I believe someone here inquired about this... here's a press release I
received this evening. It's coming out in a few weeks, I guess - New World's
distributors usually hit the stores on the third Tuesday of the month.
Steve Smith
ssmith36(a)sprynet.com
Tim Berne
The Sevens
New World 80586-2
ARTE Quartett; Tim Berne, alto saxophone; Marc Ducret, acoustic guitar;
David Torn, electric guitars, loops, sonic redistribution
The Sevens is Tim Berne's most explicitly "compositional" statement in some
time. The album's core, a pair of through-composed movements performed by
the ARTE saxophone quartet, could serve as an apotheosis of Berne's chamber
writing. "Repulsion" features four melodies (or is it one melody in four
voices?), variously in dialogue or in chorus. Moving through a range of
tonal colors, the piece reflects both Berne's fondness for friction and his
less-celebrated sensitivity. In fact, certain sections sound almost wistful,
as Berne cloaks his dissonances in subtle shadows.
In "Quicksand," the centerpiece of the album, the ARTE Quartett is joined by
Berne and Marc Ducret, both of whom provide improvised commentary above and
around what's on the page. Here, in one piece, is a fulfillment of the
yin-yang ethos inherent in Berne's work, the tensile balance between
composition and improvisation.
On The Sevens, the process of interpretation assumes several different
shapes.

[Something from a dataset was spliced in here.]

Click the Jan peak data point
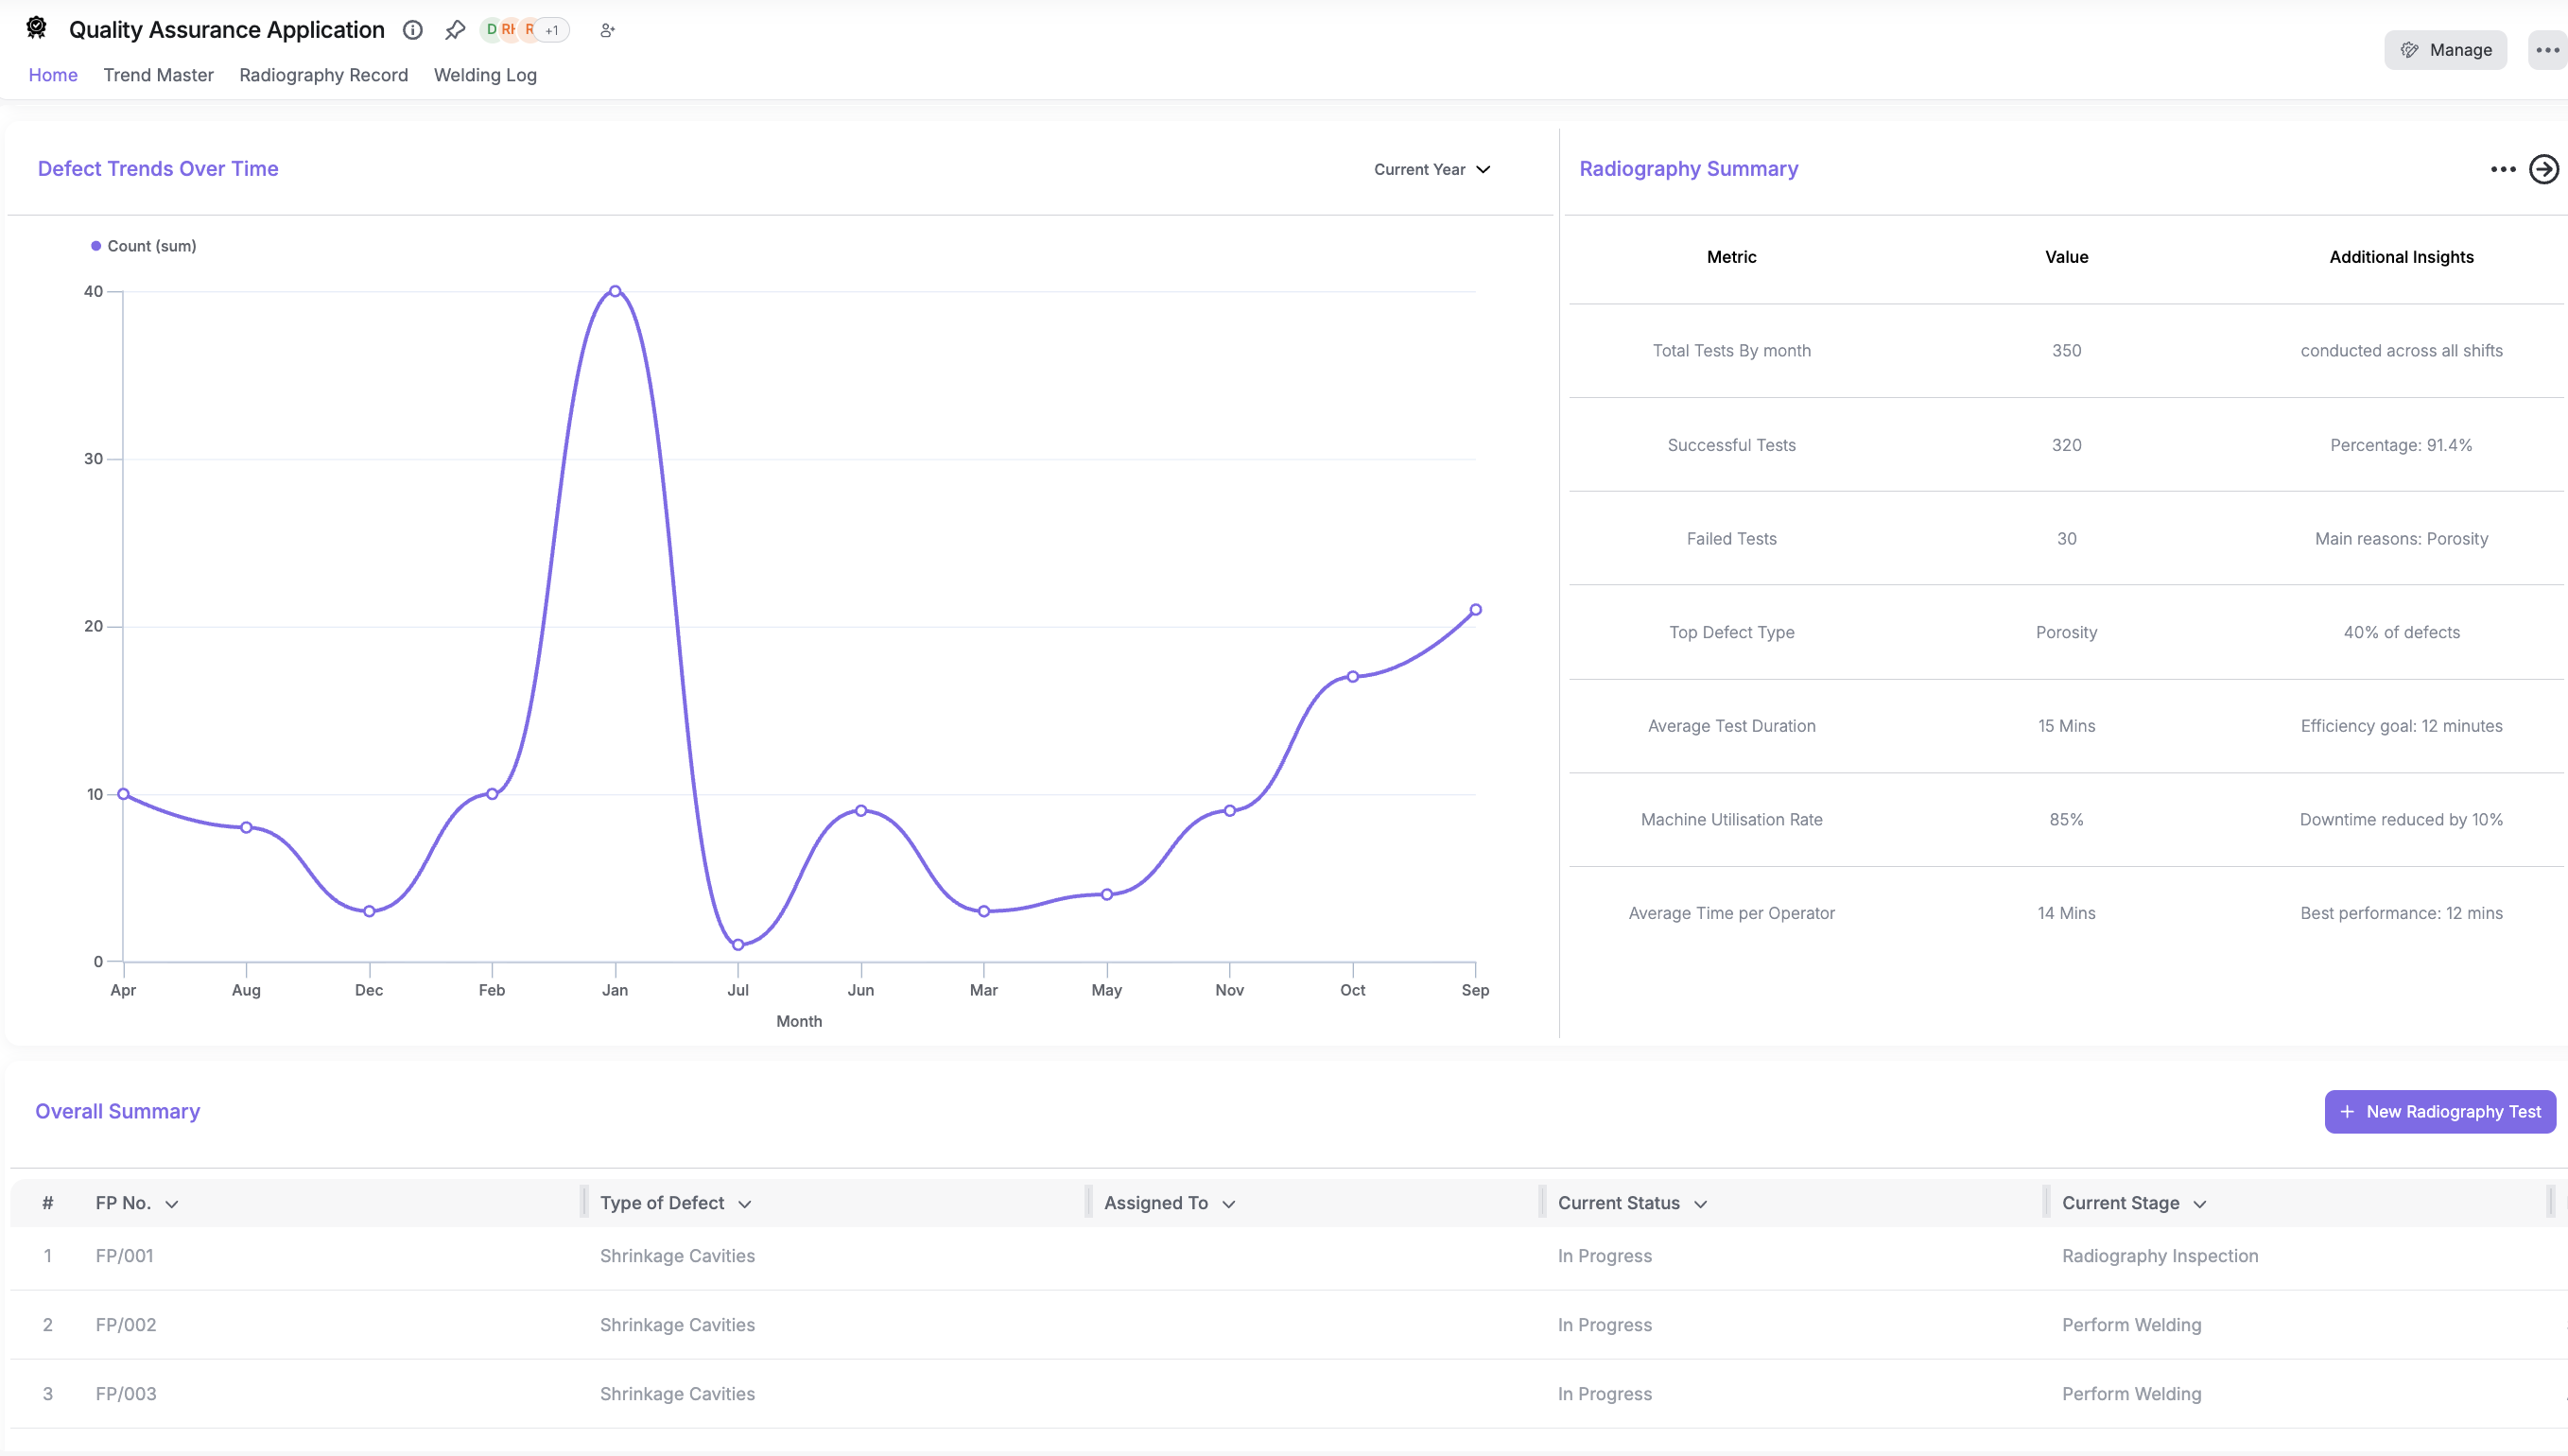Viewport: 2568px width, 1456px height. tap(615, 292)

First, there's the conventional notion of improvisation on a theme.
Then there's the subtler way in which Ducret personalizes the solo
miniatures "Sequel Why" and "Sequel Ex"--two fairly divergent takes of the
same hauntingly pretty song. Finally, there's the more radical manner of
interpretation seen in "Reversion" and "Tonguefarmer"-both of which are the
product of studio manipulation at the hands of guitarist/programmer David
Torn. This last procedure, a collaborative effort, stretches the bounds of
"composition" in clearly contemporary ways. "Reversion," the first of these
pieces, is essentially a remix of "Repulsion," with significant
modifications. "Tonguefarmer," the second of Torn's remixes, is essentially
a palimpsest consisting of successive layers of exposition.
For Berne, The Sevens, with its various interpretive assignations, was
"probably the hardest one to make, of records I've made, in a long time."

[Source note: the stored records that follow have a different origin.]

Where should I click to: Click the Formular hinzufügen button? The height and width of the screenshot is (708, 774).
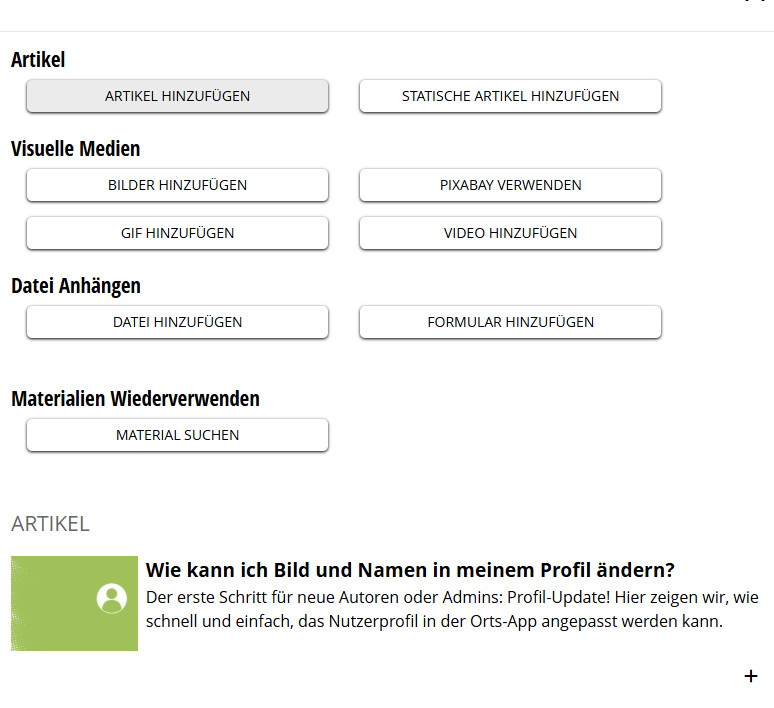[x=510, y=322]
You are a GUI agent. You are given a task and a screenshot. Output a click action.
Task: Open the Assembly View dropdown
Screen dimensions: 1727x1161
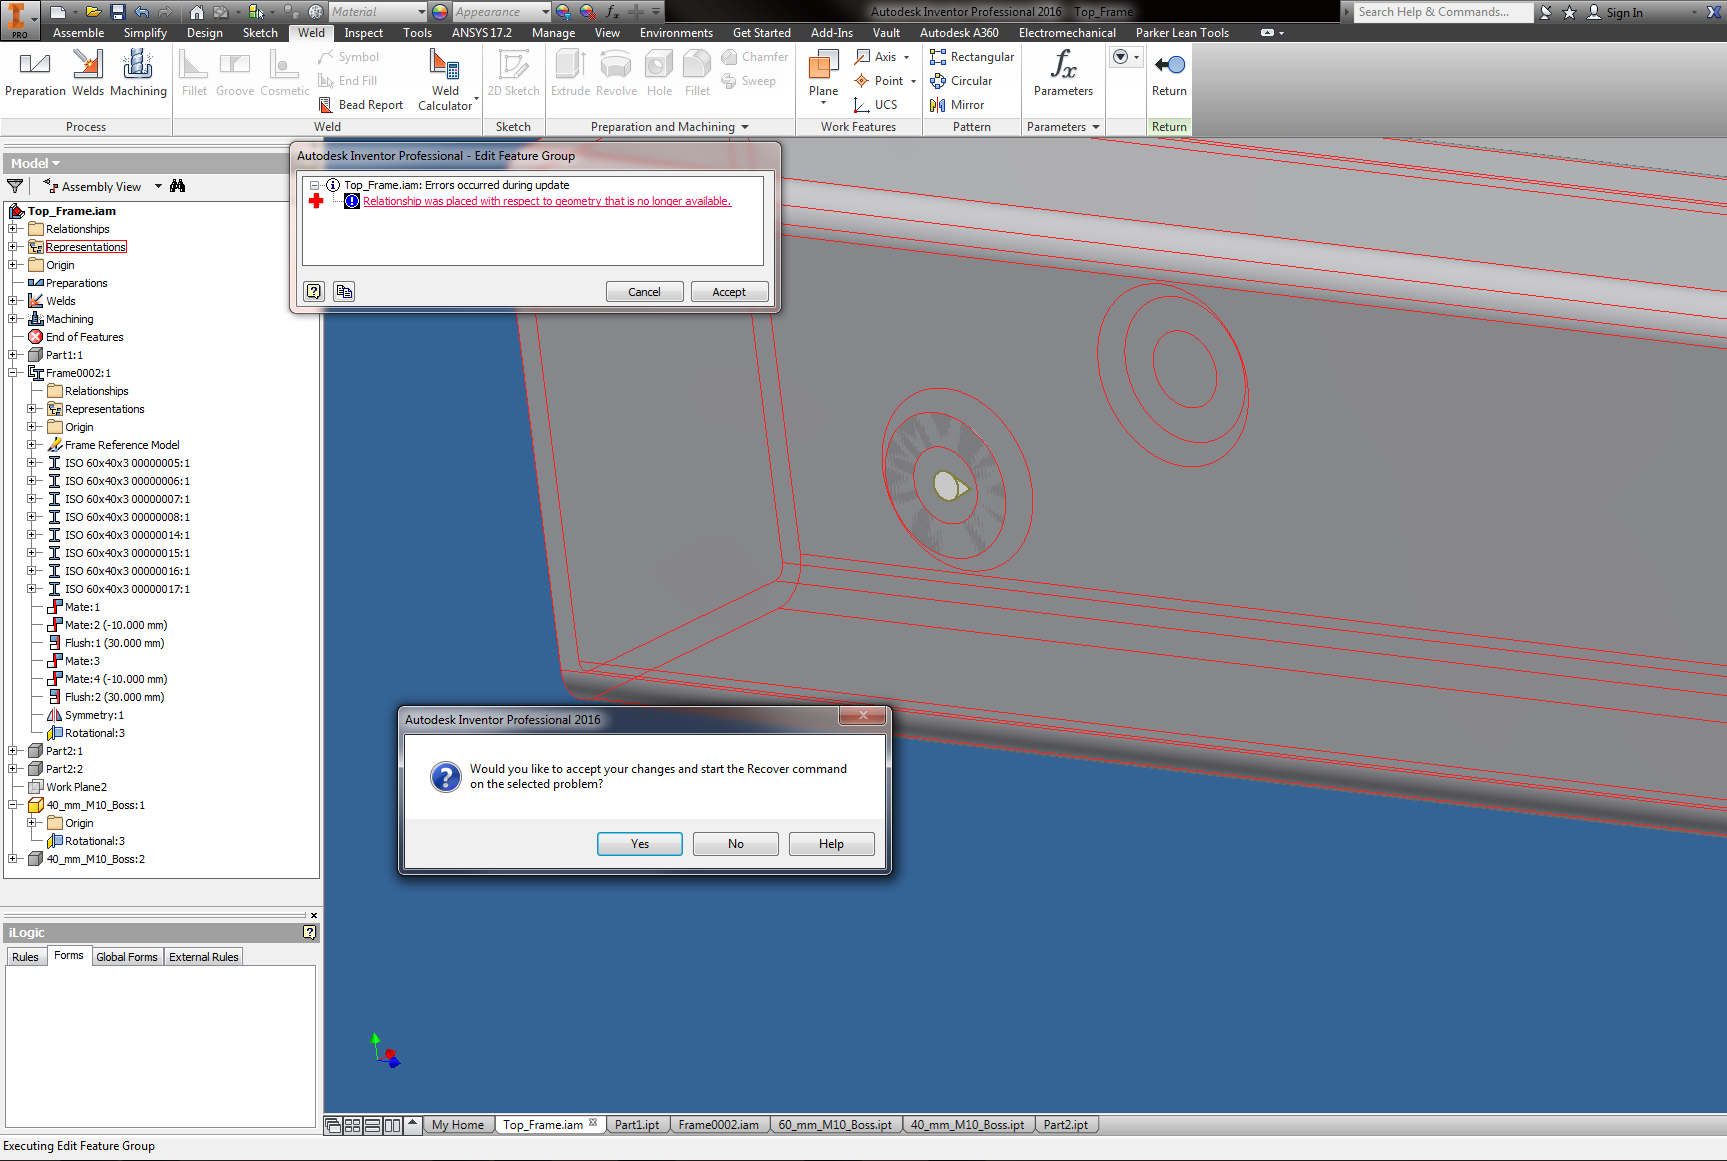click(x=157, y=186)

For an artist steeped in self-jurisdiction, surrendering even a portion of
the product can be a terrifying prospect. Which is exactly why he did it.

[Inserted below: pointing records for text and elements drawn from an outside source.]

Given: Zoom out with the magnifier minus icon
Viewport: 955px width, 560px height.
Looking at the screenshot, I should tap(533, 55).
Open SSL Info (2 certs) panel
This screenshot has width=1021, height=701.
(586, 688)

"Whatever the thing is that I'm least secure with, I tend to want to expose
that and face it, in a way." Accordingly, The Sevens ultimately resembles
neither his eighties albums nor the live recordings of the nineties-instead
defining a new Tim Berne paradigm, an uncertain but surprisingly smooth
continuum expressing what the composer calls "unity through contrast."